> **SET OF TASKS**:
**a.** Please retype the passage from the Spark email thread word for word, starting at "Regarding the ALLUXIO_SPARK_CLIENT" and ending at "all spark workers?)".
**b.** Continue the email thread about using the Alluxio client with Spark in master=local mode, picking up after its last line.

> **PAGE EXCERPT**:

_ _ _

Posted by Jason Boorn <jb...@gmail.com>.
Thanks - I’ve seen this SO post, it covers spark-submit, which I am not using.

Regarding the ALLUXIO_SPARK_CLIENT variable, it is located on the machine that is running the job which spawns the master=local spark.  According to the Spark documentation, this should be possible, but it appears it is not.

Once again - I’m trying to solve the use case for master=local, NOT for a cluster and NOT with spark-submit.  

> On Apr 13, 2018, at 12:47 PM, yohann jardin <yo...@hotmail.com> wrote:
> 
> Hey Jason,
> Might be related to what is behind your variable ALLUXIO_SPARK_CLIENT and where is located the lib (is it on HDFS, on the node that submits the job, or locally to all spark workers?)
> There is a great post on SO about it: https://stackoverflow.com/a/37348234 <https://stackoverflow.com/a/37348234>
> We might as well check that you provide correctly the jar based on its location. I have found it tricky in some cases.

_ _ _

> **DATASET CONTENT**:
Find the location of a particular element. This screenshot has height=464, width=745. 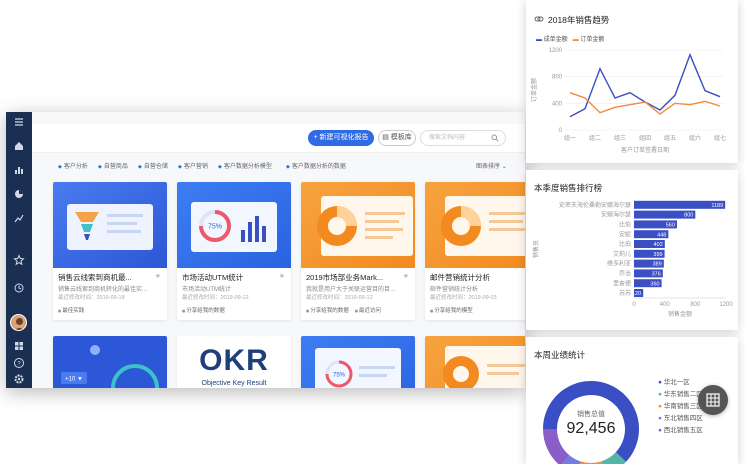

value-label: 560 is located at coordinates (670, 226).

_ _ _

> **WRITTEN ANSWERS**:
**a.**
Regarding the ALLUXIO_SPARK_CLIENT variable, it is located on the machine that is running the job which spawns the master=local spark.  According to the Spark documentation, this should be possible, but it appears it is not.

Once again - I’m trying to solve the use case for master=local, NOT for a cluster and NOT with spark-submit.  

> On Apr 13, 2018, at 12:47 PM, yohann jardin <yo...@hotmail.com> wrote:
> 
> Hey Jason,
> Might be related to what is behind your variable ALLUXIO_SPARK_CLIENT and where is located the lib (is it on HDFS, on the node that submits the job, or locally to all spark workers?)

**b.**
> As a debug try, if the jar is not on HDFS, you can copy it there and then specify the full path in the extraclasspath property. 
> Regards,
> Yohann Jardin
> 
> Le 4/13/2018 à 5:38 PM, Jason Boorn a écrit :
>> I do, and this is what I will fall back to if nobody has a better idea :)
>> 
>> I was just hoping to get this working as it is much more convenient for my testing pipeline.
>> 
>> Thanks again for the help
>> 
>>> On Apr 13, 2018, at 11:33 AM, Geoff Von Allmen <geoff@ibleducation.com <ma...@ibleducation.com>> wrote:
>>> 
>>> Ok - `LOCAL` makes sense now.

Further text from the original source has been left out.